Extrait:
• • • • •
Une réforme conjointe de ces deux dispositifs complémentaires trouvera sa place dans le projet de loi de programme pour l'outre-mer. Je veux que cette réforme permette de mieux répondre aux besoins, afin de bénéficier à un plus grand nombre de jeunes et de promouvoir des projets mieux assurés.

L'objectif de vérité doit encore se traduire dans l'adéquation des crédits aux politiques. Ce point a été souligné. L'augmentation des crédits du logement ou d'aménagement du territoire, pour sensible qu'elle soit, ne doit pas nous satisfaire.

Il est vrai, madame, messieurs les rapporteurs, que l'enveloppe budgétaire de cette mission n'est pas toujours à la hauteur des besoins et que ce n'est qu'en fin d'année que cela apparaît. Le projet de budget pour 2008 doit être considéré comme un premier pas dans le processus de redressement, dans un sens de responsabilisation réelle.

Monsieur le rapporteur spécial, je vous en donne l'assurance, le collectif budgétaire permettra de répondre à vos préoccupations.
• • • • •
Consigne 1:
Traduisez en anglais cette phrase de l'extrait : « L'objectif de vérité doit encore se traduire dans l'adéquation des crédits aux politiques. »
Consigne 2:
Répondez brièvement aux questions suivantes à partir de l'extrait :
(a) Dans quel projet de loi la réforme conjointe des deux dispositifs trouvera-t-elle sa place ?
(b) Comment le projet de budget pour 2008 doit-il être considéré ?
(c) Qu'est-ce qui permettra de répondre aux préoccupations du rapporteur spécial ?
Consigne 3:
Poursuivez l'extrait consacré au budget de l'outre-mer en enchaînant sur sa dernière phrase.

Données fournies:
• • • • •
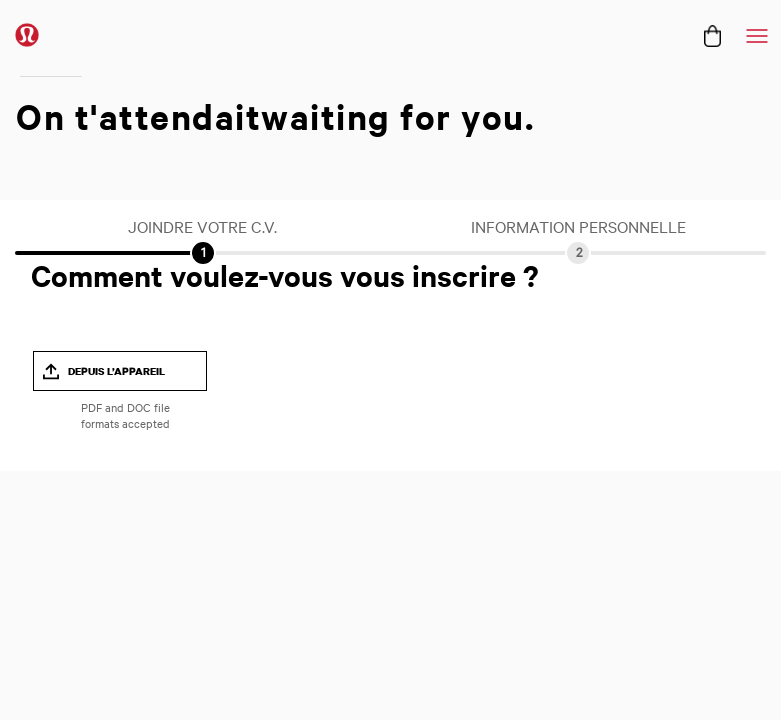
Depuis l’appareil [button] (116, 371)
• • • • •
Réponse rédigée 1:
The goal of truthfulness must also be reflected in matching appropriations to policies.

Réponse rédigée 2:
(a) Dans le projet de loi de programme pour l'outre-mer.
(b) Comme un premier pas dans le processus de redressement.
(c) Le collectif budgétaire.

Réponse rédigée 3:
La nouvelle organisation ministérielle fait du ministère de l'intérieur, de l'outre-mer et des collectivités territoriales le responsable gouvernemental de tous les territoires français, qu'ils soient métropolitains ou non. Vous avez eu raison de rappeler que, pour l'outre-mer, cette nouvelle organisation est un gage d'efficacité accrue. Elle bénéficiera d'une mutualisation de nombreuses fonctions avec les services équivalents de la place Beauvau, sans que cela remette en cause l'exceptionnelle connaissance que les services de la rue Oudinot peuvent avoir de la spécificité de nos collectivités d'outre-mer.

En accord avec Christian Estrosi, j'ai chargé la secrétaire générale du ministère de l'intérieur, Mme Bernadette Malgorn, de me proposer une organisation administrative de la rue Oudinot conforme au nouveau périmètre gouvernemental. Ces propositions nous seront présentées dès le début de l'année prochaine. Je m'appuierai également sur les conclusions de la mission confiée à Patrick Karam, délégué interministériel à l'égalité des chances des Français d'outre-mer, qui vient de me présenter son bilan après trois mois d'activité et dont nous connaissons tous la grande capacité d'écoute et l'énergie.

Monsieur le président, madame, messieurs les rapporteurs, mesdames, messieurs les sénateurs, vous l'avez constaté, nos ambitions pour l'outre-mer sont grandes.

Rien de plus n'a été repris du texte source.